--- START ---

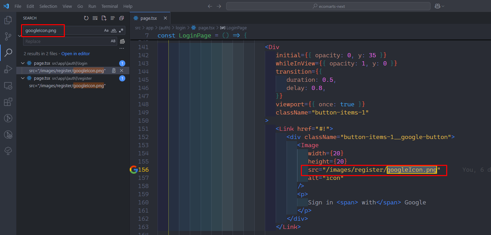Open the Extensions view

(8, 102)
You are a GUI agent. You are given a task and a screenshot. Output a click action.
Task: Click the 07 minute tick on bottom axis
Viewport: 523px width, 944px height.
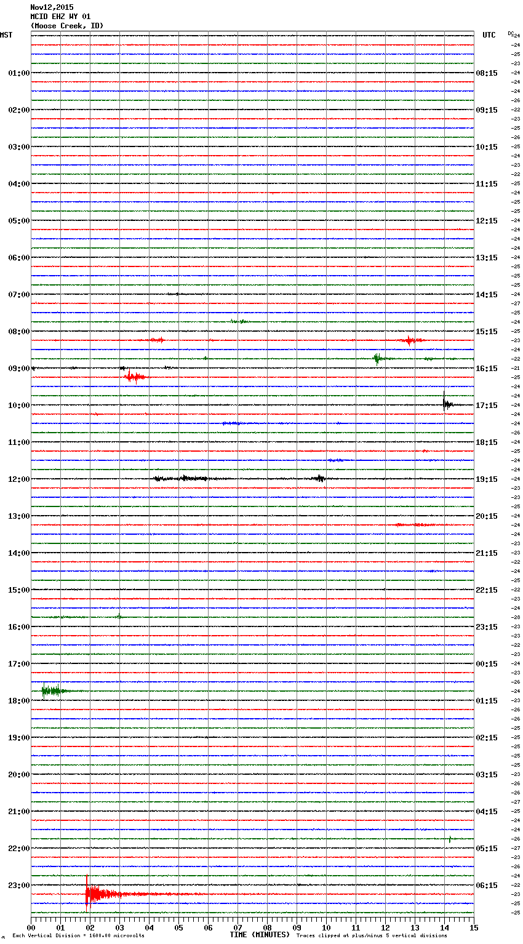coord(238,927)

--- END ---

**TASK ITEM**.
After locating the line containing "Task: Click the 07 minute tick on bottom axis" in the entries above, repeat only it and each later line through the end, exactly, without any pictures.

**SOLUTION TO THIS PROBLEM**.
Task: Click the 07 minute tick on bottom axis
Viewport: 523px width, 944px height.
coord(238,927)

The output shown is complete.